Whenever you meet someone who’s been hurt by the church, tread carefully. Here’s what not to say.
A few years ago, I had my first experience with spiritual abuse.
Compelled to serve God in a radical way, I dropped out of college, gave away all my possessions and moved to Africa, only to be manipulated, controlled and taken advantage of by the leaders in the mission organization.
When I got home, my pastor gave me two options: I could either lie and make up a nicer-sounding story, or I could just keep my mouth shut. Either way, I was forbidden from telling the real story, inside or outside the church.
I couldn’t believe what I was hearing. It’s one thing to be abused by people you barely know, but it’s another thing to be betrayed by someone you trusted and looked up to. I was angry and depressed, and I fell away from church for the first time in my life.
Thankfully, some of my friends understood what I was going through. Others, not so much. But what I’ve come to realize is that Christians can be pretty bad at handling spiritual abuse.

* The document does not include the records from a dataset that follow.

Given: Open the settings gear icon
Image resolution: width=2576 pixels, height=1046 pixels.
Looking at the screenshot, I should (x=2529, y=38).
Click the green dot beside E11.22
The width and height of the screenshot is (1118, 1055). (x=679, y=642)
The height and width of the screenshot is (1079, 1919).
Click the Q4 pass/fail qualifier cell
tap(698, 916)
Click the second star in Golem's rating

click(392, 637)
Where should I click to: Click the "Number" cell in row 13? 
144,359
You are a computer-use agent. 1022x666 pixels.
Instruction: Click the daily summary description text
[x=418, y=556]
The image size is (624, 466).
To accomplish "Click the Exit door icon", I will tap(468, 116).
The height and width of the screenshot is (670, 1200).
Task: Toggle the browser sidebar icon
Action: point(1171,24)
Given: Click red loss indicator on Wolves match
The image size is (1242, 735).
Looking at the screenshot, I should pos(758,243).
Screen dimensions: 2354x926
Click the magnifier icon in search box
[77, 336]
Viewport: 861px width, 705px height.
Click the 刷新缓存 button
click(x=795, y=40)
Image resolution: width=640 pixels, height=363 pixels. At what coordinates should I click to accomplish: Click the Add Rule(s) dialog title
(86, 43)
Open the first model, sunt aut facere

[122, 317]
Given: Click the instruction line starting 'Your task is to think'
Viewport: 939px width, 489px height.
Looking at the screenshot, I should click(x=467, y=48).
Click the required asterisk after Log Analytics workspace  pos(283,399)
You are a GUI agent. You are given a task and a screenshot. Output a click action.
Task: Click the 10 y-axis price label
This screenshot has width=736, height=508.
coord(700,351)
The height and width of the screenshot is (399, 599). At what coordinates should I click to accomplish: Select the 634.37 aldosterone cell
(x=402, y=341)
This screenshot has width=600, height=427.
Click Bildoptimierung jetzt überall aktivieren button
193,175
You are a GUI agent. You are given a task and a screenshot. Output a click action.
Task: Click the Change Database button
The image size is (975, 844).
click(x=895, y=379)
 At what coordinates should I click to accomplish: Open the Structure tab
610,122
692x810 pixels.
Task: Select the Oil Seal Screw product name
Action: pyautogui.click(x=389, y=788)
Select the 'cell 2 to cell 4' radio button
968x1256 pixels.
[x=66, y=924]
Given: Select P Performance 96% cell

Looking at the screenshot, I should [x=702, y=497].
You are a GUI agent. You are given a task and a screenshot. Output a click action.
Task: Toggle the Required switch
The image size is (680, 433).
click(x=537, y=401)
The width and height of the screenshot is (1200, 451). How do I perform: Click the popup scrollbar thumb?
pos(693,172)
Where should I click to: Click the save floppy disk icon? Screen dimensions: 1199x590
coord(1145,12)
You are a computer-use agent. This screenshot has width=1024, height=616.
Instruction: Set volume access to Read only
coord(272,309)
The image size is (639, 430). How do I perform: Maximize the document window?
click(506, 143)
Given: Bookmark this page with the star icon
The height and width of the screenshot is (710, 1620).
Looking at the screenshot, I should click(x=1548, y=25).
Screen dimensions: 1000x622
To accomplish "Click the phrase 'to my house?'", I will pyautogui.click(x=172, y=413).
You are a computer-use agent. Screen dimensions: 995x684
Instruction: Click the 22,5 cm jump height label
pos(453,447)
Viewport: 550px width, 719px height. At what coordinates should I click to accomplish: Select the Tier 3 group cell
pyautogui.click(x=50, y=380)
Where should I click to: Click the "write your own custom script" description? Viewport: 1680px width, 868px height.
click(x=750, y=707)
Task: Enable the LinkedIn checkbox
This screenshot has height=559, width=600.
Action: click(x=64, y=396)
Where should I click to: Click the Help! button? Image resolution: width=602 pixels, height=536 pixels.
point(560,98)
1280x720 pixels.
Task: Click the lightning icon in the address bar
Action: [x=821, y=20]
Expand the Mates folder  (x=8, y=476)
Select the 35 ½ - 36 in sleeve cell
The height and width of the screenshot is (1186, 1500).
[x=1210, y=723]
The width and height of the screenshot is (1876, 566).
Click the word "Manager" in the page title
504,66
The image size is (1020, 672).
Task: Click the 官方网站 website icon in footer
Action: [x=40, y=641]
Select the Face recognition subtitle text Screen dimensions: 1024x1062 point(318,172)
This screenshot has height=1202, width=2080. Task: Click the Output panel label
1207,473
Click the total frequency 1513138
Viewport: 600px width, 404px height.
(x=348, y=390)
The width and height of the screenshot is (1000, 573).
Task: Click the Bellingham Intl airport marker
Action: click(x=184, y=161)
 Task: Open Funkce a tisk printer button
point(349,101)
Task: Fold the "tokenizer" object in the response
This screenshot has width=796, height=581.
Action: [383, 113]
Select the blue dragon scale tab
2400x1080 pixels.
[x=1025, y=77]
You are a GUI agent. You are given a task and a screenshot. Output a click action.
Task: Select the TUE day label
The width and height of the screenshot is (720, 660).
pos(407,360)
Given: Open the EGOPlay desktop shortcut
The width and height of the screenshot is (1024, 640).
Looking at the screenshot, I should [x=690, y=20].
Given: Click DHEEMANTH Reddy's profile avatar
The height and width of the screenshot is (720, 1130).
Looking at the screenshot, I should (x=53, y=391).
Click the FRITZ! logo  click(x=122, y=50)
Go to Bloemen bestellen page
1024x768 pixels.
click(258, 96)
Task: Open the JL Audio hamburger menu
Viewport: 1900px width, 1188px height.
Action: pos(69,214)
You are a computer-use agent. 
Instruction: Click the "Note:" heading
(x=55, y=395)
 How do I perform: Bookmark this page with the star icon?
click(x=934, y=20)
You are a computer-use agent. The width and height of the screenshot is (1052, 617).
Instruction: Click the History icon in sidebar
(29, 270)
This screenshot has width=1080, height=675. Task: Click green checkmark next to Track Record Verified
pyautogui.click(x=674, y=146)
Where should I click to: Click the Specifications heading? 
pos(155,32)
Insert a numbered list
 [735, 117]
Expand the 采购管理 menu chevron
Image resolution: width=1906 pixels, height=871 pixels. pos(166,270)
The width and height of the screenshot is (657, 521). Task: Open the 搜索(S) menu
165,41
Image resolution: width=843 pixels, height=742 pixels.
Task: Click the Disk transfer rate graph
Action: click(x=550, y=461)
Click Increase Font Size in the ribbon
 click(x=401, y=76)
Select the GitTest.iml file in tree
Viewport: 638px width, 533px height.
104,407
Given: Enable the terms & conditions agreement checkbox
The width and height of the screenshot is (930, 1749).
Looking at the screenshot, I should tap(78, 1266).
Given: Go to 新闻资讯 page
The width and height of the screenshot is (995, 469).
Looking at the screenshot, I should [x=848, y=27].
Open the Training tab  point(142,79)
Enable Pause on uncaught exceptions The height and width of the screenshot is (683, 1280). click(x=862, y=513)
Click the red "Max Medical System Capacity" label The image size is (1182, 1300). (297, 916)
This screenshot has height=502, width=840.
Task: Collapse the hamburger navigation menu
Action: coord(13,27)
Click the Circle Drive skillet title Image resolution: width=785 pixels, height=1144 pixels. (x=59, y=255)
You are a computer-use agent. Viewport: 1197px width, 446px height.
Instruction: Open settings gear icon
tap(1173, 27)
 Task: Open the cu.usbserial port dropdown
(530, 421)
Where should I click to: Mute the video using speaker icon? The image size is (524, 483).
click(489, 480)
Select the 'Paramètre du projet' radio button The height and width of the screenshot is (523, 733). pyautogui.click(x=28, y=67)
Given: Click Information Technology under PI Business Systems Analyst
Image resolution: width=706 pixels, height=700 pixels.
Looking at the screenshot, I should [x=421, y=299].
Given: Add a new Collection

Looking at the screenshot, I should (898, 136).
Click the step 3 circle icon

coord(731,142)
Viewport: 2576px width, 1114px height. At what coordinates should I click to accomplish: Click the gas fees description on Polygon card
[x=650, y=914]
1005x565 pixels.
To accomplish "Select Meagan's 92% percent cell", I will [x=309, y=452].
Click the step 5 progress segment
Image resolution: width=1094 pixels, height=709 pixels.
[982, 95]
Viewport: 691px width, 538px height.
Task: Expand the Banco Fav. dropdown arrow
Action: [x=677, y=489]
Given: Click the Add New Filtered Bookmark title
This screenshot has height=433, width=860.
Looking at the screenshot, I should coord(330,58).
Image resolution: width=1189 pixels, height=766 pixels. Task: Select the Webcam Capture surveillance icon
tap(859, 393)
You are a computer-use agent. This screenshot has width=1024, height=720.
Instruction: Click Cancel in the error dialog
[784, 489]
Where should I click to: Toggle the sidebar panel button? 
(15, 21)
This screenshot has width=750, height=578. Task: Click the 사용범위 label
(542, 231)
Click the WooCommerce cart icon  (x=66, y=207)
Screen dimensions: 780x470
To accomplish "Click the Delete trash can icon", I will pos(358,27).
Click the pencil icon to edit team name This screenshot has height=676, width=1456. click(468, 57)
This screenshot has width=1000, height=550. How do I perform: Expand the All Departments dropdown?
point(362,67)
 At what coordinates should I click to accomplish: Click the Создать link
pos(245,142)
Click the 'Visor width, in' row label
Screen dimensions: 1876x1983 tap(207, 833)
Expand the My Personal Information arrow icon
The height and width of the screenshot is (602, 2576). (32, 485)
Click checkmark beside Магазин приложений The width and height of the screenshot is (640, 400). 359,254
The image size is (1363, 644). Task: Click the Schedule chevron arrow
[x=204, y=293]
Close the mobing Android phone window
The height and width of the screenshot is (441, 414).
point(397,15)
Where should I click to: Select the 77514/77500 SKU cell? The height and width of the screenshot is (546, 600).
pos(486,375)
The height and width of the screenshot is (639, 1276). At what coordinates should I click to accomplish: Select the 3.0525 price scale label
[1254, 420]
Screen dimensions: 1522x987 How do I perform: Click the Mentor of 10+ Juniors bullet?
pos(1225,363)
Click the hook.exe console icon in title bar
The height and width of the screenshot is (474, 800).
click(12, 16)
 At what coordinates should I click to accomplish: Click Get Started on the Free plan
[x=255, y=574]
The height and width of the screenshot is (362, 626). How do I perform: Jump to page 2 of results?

Many of the responses below I’ve witnessed firsthand. In the past, I’ve even been guilty of saying a few of these myself.
Here are a few things not to say to someone who has been hurt by their church:
1. “No Church Is Perfect.”
Instead of empathizing with those who have been hurt by a church, some Christians go right into defense mode.
They might argue that the victim just had a “bad experience.” Or they’ll say the church is full of imperfect people who are “only human” and make mistakes just like the rest of us.
But can we agree that these excuses only distract from the problem? No one wants to be told to “focus on all the good things the church does” when they’ve been hurt by one. It doesn’t matter how many thousands of people have been positively affected by a church or ministry. The good experiences don’t cancel out the bad ones.
2. “Are You Working Toward Reconciliation?”
The last thing a victim of spiritual abuse needs to do is go right back into the environment that hurt them in the first place.
If someone has been attacked by a dog, would you tell them to go back and risk getting bitten again? Christians who insist on reconciliation in the face of spiritual abuse are forgetting one important thing: Abusive people can’t always be reasoned with.
Not only is it dangerous to ask a victim to make amends with their abusers, it also puts an undue burden of responsibility on the victim to come up with a solution. It’s like saying, “They’re the ones who hurt you, but now it’s your job to make it right.”